### EXERCISE REQUIREMENTS:
Reproduce verbatim all the rows below, starting at the line that contains "Describe the element at coordinates (64, 47)" and continuing down through the line that contains "coordinates (1639, 34).".

** Start RECORDS SHOWN **

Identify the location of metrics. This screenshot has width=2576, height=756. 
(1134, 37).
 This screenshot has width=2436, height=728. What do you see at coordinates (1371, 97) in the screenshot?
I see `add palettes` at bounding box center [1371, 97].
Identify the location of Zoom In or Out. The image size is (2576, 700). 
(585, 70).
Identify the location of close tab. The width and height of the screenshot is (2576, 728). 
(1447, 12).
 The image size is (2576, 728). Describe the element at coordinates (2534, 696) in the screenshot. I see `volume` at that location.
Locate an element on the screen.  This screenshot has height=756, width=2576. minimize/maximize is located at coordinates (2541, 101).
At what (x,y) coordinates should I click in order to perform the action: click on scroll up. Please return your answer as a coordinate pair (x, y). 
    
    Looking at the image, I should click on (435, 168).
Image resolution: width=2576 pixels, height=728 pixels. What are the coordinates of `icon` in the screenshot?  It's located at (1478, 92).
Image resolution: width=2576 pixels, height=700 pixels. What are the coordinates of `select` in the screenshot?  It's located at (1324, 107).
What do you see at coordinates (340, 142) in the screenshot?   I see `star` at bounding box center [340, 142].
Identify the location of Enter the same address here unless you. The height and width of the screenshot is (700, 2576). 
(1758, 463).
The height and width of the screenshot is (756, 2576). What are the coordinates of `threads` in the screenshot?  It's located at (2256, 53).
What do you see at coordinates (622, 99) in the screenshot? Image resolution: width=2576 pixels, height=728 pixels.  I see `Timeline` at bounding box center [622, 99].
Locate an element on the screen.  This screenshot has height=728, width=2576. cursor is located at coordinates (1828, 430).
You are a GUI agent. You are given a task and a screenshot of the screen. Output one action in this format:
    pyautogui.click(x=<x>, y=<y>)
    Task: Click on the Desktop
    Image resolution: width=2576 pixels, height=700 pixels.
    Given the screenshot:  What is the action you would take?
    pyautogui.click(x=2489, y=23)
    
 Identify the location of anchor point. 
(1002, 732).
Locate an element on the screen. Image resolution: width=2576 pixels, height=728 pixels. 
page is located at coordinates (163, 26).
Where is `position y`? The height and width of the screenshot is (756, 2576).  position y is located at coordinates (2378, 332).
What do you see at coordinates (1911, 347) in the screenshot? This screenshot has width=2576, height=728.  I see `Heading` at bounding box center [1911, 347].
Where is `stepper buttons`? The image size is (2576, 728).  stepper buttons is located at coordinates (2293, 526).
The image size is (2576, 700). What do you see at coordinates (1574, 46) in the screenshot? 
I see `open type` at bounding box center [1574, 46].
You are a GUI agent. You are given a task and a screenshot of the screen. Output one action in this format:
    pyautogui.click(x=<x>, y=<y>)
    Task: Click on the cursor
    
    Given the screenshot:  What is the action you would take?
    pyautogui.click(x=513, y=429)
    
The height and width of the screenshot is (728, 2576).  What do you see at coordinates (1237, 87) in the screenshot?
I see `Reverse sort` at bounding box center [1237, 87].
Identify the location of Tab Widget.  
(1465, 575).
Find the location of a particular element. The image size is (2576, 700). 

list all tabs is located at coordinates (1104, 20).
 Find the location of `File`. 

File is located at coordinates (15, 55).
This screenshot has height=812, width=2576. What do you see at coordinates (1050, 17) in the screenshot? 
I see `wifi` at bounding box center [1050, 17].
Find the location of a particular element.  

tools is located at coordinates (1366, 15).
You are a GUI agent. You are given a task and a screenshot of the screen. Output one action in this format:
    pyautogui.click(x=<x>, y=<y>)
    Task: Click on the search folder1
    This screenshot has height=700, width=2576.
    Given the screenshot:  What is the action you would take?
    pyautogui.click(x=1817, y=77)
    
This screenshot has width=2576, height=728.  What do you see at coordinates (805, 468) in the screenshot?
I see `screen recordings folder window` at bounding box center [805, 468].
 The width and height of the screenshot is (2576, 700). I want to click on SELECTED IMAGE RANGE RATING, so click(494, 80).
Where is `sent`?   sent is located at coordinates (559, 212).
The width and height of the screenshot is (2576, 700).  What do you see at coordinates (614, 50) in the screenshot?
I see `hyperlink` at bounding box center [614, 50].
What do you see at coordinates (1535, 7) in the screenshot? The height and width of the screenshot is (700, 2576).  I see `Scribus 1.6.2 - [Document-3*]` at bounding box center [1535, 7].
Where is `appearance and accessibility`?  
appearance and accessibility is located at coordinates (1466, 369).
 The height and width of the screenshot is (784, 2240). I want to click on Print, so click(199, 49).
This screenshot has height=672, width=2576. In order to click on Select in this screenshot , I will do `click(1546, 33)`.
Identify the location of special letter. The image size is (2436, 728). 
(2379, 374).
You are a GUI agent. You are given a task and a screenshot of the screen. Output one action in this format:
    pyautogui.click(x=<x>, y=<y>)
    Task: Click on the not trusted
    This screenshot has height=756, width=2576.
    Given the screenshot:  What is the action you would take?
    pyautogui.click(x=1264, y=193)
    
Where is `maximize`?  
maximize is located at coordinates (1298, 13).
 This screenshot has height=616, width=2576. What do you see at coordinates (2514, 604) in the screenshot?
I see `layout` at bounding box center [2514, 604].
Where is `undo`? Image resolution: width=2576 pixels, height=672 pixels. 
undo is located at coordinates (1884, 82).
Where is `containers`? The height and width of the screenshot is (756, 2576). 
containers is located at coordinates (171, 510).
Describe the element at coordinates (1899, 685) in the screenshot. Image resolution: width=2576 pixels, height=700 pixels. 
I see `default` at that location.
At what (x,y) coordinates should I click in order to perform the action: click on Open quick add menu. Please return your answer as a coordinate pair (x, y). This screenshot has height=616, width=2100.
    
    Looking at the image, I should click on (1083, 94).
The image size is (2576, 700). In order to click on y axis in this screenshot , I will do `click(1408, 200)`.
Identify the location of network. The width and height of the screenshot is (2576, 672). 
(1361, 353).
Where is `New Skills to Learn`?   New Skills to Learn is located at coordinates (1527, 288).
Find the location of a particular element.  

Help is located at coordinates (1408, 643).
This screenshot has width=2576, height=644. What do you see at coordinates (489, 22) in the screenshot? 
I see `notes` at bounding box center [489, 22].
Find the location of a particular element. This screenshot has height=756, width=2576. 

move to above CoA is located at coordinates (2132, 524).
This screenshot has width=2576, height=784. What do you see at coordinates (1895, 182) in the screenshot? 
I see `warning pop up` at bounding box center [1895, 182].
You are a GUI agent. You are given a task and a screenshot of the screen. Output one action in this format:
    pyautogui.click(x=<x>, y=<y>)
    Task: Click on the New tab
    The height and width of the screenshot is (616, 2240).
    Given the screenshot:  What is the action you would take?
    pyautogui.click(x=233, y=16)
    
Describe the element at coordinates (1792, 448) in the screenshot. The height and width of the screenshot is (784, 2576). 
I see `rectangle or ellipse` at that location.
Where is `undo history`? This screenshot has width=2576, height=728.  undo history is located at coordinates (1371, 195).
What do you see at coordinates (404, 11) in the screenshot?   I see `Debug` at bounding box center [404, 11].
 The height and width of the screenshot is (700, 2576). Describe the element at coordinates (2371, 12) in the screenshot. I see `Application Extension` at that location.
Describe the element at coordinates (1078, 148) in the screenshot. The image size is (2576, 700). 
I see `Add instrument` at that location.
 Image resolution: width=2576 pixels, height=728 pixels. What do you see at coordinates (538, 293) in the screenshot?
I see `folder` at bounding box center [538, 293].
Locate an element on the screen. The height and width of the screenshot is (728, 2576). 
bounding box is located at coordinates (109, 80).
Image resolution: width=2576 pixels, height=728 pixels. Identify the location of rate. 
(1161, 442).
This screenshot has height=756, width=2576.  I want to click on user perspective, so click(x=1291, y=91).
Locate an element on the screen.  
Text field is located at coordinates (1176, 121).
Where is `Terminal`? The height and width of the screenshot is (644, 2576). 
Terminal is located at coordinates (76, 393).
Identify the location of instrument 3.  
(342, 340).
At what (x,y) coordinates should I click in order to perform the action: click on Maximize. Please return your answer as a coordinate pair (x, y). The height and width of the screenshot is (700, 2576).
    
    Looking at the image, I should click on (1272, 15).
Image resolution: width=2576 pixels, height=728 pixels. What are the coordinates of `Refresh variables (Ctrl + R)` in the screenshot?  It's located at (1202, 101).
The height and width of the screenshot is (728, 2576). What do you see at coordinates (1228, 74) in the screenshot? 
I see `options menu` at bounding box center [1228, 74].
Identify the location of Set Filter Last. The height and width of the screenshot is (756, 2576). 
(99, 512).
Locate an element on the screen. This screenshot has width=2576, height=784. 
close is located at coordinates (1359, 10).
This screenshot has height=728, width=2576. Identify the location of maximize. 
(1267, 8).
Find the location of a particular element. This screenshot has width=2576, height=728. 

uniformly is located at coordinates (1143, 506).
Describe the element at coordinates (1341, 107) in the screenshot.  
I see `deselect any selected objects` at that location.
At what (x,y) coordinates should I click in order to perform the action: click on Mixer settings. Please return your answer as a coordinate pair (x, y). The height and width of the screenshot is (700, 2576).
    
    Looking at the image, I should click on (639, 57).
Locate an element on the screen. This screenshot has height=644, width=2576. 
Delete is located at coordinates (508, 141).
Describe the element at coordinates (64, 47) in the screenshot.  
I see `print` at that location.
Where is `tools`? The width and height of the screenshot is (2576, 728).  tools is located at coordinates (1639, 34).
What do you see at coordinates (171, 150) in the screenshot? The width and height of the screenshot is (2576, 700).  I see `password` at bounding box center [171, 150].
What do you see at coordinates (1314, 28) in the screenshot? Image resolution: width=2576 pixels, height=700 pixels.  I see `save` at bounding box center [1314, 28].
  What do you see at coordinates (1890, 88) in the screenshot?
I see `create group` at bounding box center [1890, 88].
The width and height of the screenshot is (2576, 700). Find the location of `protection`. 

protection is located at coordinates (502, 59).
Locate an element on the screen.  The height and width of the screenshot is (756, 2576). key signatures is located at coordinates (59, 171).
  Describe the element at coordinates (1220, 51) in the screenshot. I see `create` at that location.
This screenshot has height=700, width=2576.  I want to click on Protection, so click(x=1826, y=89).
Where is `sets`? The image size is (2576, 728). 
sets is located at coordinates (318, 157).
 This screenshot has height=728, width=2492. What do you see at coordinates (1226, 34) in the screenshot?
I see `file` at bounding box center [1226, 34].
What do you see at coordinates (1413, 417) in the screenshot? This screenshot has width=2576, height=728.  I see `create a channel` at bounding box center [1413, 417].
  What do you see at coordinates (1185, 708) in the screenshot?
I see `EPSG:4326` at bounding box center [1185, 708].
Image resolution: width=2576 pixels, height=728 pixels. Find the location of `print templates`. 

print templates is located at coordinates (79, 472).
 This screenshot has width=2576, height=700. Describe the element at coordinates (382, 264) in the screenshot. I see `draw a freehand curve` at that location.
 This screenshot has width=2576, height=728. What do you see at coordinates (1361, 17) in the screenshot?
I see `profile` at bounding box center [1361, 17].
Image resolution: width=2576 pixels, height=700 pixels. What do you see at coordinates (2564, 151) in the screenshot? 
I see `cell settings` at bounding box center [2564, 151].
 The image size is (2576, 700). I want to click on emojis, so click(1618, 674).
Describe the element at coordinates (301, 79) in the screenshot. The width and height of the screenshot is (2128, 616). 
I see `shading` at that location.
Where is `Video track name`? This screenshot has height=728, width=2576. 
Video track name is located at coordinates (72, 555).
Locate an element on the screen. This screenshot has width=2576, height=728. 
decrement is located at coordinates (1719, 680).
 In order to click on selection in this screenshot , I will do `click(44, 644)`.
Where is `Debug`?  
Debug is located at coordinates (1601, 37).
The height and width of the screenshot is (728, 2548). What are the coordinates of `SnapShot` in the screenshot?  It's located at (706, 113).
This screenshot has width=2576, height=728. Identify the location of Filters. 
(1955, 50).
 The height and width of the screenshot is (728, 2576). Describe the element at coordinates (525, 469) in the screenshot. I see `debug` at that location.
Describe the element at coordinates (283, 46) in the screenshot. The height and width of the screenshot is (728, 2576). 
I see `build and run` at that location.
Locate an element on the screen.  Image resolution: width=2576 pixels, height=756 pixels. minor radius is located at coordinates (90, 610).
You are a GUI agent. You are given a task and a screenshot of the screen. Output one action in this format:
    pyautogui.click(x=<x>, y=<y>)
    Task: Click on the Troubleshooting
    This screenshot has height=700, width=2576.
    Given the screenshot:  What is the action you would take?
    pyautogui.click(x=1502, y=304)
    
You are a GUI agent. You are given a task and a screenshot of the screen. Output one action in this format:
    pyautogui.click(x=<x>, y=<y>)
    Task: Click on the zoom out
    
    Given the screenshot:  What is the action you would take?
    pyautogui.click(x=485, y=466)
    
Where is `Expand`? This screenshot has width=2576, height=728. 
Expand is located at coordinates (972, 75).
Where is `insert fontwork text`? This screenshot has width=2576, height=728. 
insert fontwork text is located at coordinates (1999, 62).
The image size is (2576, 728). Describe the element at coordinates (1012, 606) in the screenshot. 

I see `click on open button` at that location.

** End RECORDS SHOWN **

### THE SOLUTION:
Describe the element at coordinates (64, 47) in the screenshot.  
I see `print` at that location.
Where is `tools`? The width and height of the screenshot is (2576, 728).  tools is located at coordinates (1639, 34).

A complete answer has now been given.